**Core Concept:**
Dravet's syndrome is a rare and severe form of epilepsy that typically presents in early childhood. It is a genetic disorder caused by mutations in SCN1A, encoding the voltage-gated sodium channel α1 subunit. The orphan drug status is a regulatory classification granted to drugs targeting rare diseases with fewer than 200,000 patients in the United States.

**Why the Correct Answer is Right:**
The correct answer, D. Levetiracetam, is an antiepileptic drug (AED) that is used as a treatment option for various types of epilepsy, including Dravet's syndrome. Levetiracetam works by binding to synaptic vesicle protein 2A (SV2A) and inhibiting the release of neurotransmitters, particularly glutamate. Due to its effectiveness in treating Dravet's syndrome, Levetiracetam has been granted orphan drug status by the U.S. Food and Drug Administration (FDA) for this indication.

**Why Each Wrong Option is Incorrect:**
A. Valproic acid (VPA) is another antiepileptic drug commonly used in the treatment of epilepsy.

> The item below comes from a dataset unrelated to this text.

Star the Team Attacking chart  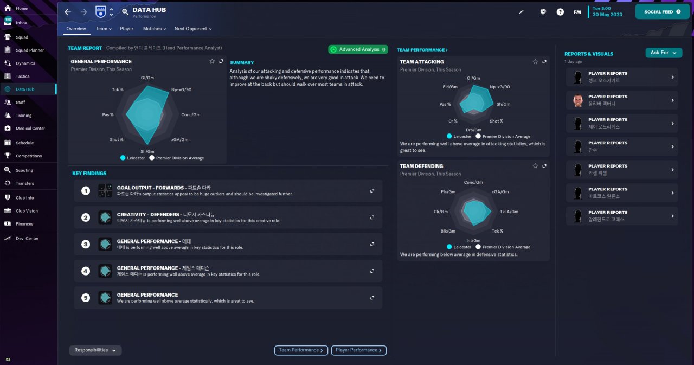click(535, 62)
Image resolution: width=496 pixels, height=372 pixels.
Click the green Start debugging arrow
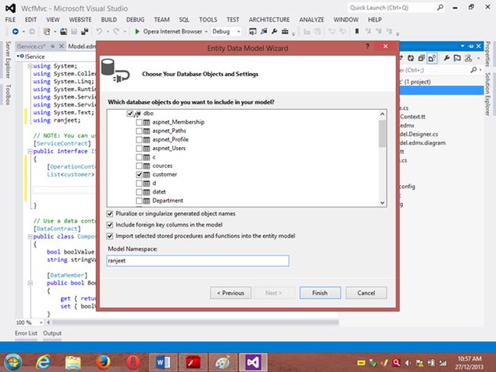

However, it does not specifically target Dravet's syndrome.
B. Lamotrigine (LTG) is also an antiepileptic drug but has not been specifically approved for the treatment of Dravet's syndrome.
C. Levetiracetam is the correct drug and has been granted orphan drug status for the treatment of Dravet's syndrome, making this option incorrect.

**Clinical Pearl:**
Orphan drug status for a specific disease indicates that the drug is effective and beneficial for that particular condition, providing confidence to healthcare professionals to prescribe the drug for that indication. In the case of Levetiracetam, its orphan drug status for Dravet's syndrome highlights its effectiveness and safety profile in treating this rare and severe epilepsy syndrome.